There have also been grumbles about labels distracting from the production of new releases by so many reissues being made and re-pressings of classic legacy albums. However, as Chris Marksberry (MD of worldwide vinyl manufacturing broker Sound Performance) explained, this only comes from the consumers’ hunger for vinyl – which has increased dramatically since the start of the pandemic.
“Vinyl was growing as a format generally, year on year,” Marksberry told NME. “It was all manageable and the factories were able to cope with the demand. Lead times were always longer than with CDs, but it was relatively normal business for everybody. Then around the start of the pandemic, people went into lockdown and couldn’t go to gigs or spend their money on other things, so they started purchasing vinyl online.
“It was February this year that we suddenly saw an exponential demand for vinyl ordering. It went from 10 to 100 per cent in the space of four to six weeks and it kept multiplying. Places that were ordering 2,000 last year were ordering 8,000 this year. Then the lead times at the factories starting increasing – it went from four weeks to six week to eight weeks to 16 weeks. Really, the demand just went through the roof in quite a short space of time.”
Marksberry added that the increase in demand for vinyl from the music-loving public now means that “the capacity has reached breaking point”, with many factories either unable to increase their capacity or unwilling to until they “know that this is a long term trend and not a bubble,” especially with increasing staff, component and material shortages.

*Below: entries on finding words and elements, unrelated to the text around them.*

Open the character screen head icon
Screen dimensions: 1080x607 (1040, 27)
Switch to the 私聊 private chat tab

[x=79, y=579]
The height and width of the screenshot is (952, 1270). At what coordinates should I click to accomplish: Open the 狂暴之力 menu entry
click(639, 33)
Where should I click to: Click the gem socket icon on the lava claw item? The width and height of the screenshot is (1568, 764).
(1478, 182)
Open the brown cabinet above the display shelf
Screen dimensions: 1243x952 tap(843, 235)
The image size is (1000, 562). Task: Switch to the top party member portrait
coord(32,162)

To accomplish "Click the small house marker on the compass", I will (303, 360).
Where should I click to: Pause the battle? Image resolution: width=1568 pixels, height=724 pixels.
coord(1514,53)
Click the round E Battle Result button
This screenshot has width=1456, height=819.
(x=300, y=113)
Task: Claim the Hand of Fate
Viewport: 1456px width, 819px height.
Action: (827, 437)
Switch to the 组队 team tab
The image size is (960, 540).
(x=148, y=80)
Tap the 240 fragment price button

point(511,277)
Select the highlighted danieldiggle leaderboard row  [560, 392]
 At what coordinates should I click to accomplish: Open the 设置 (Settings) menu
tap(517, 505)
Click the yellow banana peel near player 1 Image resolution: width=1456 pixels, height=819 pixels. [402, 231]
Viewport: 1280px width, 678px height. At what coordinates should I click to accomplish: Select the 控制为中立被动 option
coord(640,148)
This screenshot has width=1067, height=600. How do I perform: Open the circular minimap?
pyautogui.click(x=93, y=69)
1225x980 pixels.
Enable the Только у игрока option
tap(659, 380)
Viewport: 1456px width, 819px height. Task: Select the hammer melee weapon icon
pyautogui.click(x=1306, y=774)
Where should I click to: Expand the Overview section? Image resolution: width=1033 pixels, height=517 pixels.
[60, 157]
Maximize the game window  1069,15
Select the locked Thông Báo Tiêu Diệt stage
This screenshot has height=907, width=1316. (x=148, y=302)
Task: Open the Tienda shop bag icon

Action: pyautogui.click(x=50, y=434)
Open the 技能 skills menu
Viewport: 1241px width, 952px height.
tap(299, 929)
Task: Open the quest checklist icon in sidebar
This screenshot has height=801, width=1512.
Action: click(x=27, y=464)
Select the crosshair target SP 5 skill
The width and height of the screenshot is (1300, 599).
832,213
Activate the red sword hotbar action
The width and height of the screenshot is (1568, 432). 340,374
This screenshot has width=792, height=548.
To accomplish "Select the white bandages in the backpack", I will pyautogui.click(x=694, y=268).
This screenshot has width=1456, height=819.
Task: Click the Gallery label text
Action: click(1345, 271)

“People are booking blocks of capacity because of the difficulty,” he said. “All the significant players from the majors to the independents are trying to reserve capacity so releases can be guaranteed. Having done that, you have factories effectively saying that they’re full for next year. That just means they’ve promised their capacity to their existing clients.
“You can still get records pressed for next year, but it’s probably going to take six to eight months from start to finish and the situation is likely to get worse before it gets better. It’s not like the industry is catching up, the demand is only ramping up.”
Quizzed if it was too over-simplistic to blame Adele and her album ’30’ for the crisis, Marksberry replied: “Oh blimey, absolutely! Everyone has large requirements for vinyl. Adele’s is probably the biggest order of the year, but there are plenty of big orders. The demand is everywhere, across every label, every artist.
“Even without Adele, the problem would still be there. As the demand becomes bigger, people order more so everybody’s initial order will be bigger than it would have been 12 months ago.”
He added: “Next year, we’re just going to see more of the same. You can already see that the problem will be there again, but perhaps more extreme.”
Last year saw vinyl sales hit their highest since the 1990s, having seen huge growth for the 13th year in a row. Figures revealed that nearly one in five (18 per cent) of all albums purchased across 2020 were vinyl, with 4.8 million LPs being purchased. The new numbers are 10 per cent up on 2019’s figures.